→ **Tasks and exercises**
A. In the notes on storing digital signatures with sequences, render the sentence "There can be multiple signatures associated with a sequence." in Spanish.
B. Pick up the notes on storing digital signatures with sequences where they stop, adding the next part in the same style.

--- Exercise text Enclosed Below ---

Converting amino acid sequences:

  • Convert to uppercase: while the Genbank format is in lowercase, amino acids are usually denoted with uppercase letters.
  • Keep letters the same.
  • Warn the user if there are non-standard letters in the sequence.

Storing sequences in text files:

  • Write on one line, do not add rows or trailing newlines.

Signature storage

  • Store signatures as text.
  • Optionally use header and trailer lines/keywords, denoting the beginning and the end of the signature. For example: @sequensign(begin)/@sequensign(end). This is useful for signatures without a header/trailer.
  • There can be multiple signatures associated with a sequence.

Biopython

Store digital signatures in SeqRecord.annotations["comment"]. This becomes the COMMENT entry field when the record is written into a Genbank file.

Genbank file

Store digital signatures in the COMMENT entry field.

--- End of Enclosed Exercise text ---
--- Material provided Enclosed Below ---

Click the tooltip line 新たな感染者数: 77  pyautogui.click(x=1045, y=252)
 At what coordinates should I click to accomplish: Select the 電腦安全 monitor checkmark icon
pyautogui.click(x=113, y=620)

--- End of Enclosed Material provided ---

→ **Task answers**
A. Puede haber varias firmas asociadas a una secuencia.

B.
FASTA file

FASTA is not an optimal format for storing signatures. The options for storing digital signatures in FASTA are:

  • Store in comment lines. These are lines that start with a semicolon (;) at the beginning of the file. However, comment lines are a disused feature and not supported by many software.
  • Store in the description line. This requires the signature to contain no newlines, and the signature also becomes part of the description (sequence name).
  • +1: Store as a separate signature text file. The disadvantage is separate sequence and signature files: the very problem this project addresses.

Usage

Workflow: sign a sequence

In this workflow we read a sequence file, then create a signature using a private key and add it to the file.

As a first step, create a private key with a cryptographic software. This will be used for signing sequences. Example for GPG:

gpg --generate-key
from Bio import SeqIO

record = SeqIO.read("example.gb", "genbank")
record.id = "example"
seq = sequensign.get_seq_from_record(record)
sequensign.write_seq_in_record_to_file(record)

This creates a text file, using ID as the filename. Alternatively, use sequensign.write_seq_to_file(seq, "example.txt") to export a sequence string.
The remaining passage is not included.